*** Opening of Material for this exercise ***

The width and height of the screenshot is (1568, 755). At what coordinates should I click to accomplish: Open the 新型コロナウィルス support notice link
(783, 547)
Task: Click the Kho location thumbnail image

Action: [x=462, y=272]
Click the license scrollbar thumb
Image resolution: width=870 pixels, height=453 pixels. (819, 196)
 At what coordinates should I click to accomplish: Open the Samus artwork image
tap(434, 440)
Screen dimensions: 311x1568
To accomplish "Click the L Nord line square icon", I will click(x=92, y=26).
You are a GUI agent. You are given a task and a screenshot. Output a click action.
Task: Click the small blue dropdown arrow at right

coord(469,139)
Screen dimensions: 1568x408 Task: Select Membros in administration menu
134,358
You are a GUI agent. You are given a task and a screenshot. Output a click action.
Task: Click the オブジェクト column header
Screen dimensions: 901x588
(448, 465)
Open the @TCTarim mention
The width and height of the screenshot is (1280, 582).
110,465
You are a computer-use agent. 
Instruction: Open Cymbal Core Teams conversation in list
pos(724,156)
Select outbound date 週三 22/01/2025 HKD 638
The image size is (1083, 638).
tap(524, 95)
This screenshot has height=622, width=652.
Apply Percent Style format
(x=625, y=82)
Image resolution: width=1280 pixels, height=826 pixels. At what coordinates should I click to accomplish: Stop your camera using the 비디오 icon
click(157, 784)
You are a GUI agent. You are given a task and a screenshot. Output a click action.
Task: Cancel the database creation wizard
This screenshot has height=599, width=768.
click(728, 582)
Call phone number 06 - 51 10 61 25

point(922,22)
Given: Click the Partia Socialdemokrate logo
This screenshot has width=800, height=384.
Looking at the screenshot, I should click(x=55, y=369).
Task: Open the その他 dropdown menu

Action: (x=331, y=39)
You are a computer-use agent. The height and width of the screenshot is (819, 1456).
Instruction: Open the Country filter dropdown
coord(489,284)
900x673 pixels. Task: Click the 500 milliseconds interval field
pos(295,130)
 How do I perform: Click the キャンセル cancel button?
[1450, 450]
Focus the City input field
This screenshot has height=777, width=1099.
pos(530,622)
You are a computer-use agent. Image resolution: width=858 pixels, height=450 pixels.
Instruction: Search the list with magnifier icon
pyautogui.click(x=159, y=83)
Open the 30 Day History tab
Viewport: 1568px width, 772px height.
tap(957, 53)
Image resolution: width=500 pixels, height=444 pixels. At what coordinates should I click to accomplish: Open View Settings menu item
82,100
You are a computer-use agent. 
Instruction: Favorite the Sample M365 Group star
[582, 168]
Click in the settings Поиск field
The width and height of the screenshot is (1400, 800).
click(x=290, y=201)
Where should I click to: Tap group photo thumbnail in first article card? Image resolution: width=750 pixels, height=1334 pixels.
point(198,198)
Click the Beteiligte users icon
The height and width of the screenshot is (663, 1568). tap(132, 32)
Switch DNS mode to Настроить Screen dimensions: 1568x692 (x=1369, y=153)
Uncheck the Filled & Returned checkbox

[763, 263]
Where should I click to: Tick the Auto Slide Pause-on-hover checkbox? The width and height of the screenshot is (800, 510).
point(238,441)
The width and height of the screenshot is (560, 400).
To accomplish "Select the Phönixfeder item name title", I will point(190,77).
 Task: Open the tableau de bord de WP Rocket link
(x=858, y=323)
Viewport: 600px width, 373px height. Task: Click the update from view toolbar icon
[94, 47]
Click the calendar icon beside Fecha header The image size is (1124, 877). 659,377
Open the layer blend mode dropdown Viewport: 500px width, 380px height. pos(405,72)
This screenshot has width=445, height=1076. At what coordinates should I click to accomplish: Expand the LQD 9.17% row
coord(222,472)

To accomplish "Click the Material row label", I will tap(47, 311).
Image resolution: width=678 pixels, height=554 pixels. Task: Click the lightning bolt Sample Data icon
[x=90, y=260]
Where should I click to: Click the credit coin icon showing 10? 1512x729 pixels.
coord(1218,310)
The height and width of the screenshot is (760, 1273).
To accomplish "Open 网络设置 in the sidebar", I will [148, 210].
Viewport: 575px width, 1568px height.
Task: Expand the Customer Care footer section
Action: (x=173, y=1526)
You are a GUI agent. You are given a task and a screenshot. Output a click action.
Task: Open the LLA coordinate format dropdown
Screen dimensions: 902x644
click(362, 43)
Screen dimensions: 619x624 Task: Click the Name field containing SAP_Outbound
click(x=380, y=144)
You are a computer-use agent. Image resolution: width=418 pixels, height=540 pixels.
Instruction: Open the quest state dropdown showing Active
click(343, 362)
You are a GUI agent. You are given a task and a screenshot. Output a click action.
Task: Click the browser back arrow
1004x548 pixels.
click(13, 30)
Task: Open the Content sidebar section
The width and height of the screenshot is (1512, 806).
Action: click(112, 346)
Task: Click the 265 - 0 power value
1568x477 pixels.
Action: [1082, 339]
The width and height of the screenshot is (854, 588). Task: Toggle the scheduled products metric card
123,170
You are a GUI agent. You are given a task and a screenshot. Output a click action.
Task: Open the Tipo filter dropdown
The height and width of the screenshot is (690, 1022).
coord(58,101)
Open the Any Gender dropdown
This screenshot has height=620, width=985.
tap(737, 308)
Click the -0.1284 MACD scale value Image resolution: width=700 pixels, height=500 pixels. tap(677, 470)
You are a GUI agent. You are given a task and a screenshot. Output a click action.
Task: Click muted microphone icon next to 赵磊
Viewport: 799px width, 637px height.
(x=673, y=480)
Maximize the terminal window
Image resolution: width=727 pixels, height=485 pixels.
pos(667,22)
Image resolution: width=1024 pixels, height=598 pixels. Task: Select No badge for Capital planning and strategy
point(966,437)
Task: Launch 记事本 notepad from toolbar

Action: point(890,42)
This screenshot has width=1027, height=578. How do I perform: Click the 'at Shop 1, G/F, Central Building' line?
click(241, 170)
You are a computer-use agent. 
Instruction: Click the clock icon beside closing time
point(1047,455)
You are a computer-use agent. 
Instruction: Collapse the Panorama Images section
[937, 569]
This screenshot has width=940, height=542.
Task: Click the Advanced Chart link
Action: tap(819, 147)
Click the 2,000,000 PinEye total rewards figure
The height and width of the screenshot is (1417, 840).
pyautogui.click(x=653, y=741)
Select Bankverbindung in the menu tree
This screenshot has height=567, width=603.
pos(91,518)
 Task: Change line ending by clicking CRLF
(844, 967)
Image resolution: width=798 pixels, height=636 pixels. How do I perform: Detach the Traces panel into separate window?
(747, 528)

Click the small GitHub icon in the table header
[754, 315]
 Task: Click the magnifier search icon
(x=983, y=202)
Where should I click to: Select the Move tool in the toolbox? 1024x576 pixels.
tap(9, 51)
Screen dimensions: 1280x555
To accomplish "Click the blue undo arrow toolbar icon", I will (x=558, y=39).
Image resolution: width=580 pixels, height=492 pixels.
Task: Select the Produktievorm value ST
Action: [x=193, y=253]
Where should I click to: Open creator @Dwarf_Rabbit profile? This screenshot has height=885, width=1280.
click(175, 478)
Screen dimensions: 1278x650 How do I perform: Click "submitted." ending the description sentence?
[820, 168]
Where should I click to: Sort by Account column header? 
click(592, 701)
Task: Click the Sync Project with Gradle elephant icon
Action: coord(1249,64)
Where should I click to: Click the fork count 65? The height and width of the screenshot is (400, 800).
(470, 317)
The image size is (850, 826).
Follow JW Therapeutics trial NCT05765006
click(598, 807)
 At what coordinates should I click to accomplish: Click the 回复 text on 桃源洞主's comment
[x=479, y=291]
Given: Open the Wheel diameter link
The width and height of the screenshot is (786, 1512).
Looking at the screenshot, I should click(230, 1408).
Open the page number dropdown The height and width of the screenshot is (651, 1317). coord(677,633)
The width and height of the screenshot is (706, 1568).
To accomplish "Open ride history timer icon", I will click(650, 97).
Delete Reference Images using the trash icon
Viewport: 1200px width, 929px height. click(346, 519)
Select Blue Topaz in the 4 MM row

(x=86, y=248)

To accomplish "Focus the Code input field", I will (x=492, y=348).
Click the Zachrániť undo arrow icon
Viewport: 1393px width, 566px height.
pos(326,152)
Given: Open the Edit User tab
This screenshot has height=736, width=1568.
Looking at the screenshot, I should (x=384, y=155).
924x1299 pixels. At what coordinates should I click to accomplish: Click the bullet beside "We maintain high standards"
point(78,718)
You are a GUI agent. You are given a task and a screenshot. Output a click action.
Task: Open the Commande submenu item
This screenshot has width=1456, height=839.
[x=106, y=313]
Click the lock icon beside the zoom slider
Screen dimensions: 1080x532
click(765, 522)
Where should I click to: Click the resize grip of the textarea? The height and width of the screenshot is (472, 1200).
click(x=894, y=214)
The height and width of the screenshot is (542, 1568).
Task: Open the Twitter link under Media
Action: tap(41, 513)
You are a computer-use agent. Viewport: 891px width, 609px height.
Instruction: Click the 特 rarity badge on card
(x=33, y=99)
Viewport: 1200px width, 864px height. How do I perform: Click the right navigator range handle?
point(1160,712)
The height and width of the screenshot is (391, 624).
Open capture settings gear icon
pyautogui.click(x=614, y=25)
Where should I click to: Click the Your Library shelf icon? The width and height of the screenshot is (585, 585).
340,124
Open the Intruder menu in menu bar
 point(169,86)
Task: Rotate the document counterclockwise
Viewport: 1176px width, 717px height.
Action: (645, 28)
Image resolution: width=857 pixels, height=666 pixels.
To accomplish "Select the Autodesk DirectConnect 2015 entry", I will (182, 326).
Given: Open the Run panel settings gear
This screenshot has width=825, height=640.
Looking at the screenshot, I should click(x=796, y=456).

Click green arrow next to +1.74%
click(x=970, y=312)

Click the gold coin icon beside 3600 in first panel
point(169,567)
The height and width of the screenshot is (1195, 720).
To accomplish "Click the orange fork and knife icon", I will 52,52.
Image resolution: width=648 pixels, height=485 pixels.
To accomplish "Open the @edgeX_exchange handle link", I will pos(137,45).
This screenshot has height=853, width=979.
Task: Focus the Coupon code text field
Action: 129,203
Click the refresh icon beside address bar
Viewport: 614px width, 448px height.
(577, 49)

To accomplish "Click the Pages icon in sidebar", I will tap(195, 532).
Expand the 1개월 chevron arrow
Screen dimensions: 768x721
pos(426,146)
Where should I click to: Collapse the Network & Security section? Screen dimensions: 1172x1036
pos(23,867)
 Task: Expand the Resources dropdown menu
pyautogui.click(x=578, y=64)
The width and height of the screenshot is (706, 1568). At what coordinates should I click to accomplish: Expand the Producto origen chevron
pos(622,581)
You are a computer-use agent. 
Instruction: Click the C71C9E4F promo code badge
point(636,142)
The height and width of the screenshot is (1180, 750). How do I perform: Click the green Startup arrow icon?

*** Close of Material for this exercise ***

- [Aim of the exercise]: Return word for word the lines above from the line with "Viewport: 1200px width, 864px" to the line with "Image resolution: width=857", including both and leaving out all others.

- [Your response]:
Viewport: 1200px width, 864px height. How do I perform: Click the right navigator range handle?
point(1160,712)
The height and width of the screenshot is (391, 624).
Open capture settings gear icon
pyautogui.click(x=614, y=25)
Where should I click to: Click the Your Library shelf icon? The width and height of the screenshot is (585, 585).
340,124
Open the Intruder menu in menu bar
 point(169,86)
Task: Rotate the document counterclockwise
Viewport: 1176px width, 717px height.
Action: (645, 28)
Image resolution: width=857 pixels, height=666 pixels.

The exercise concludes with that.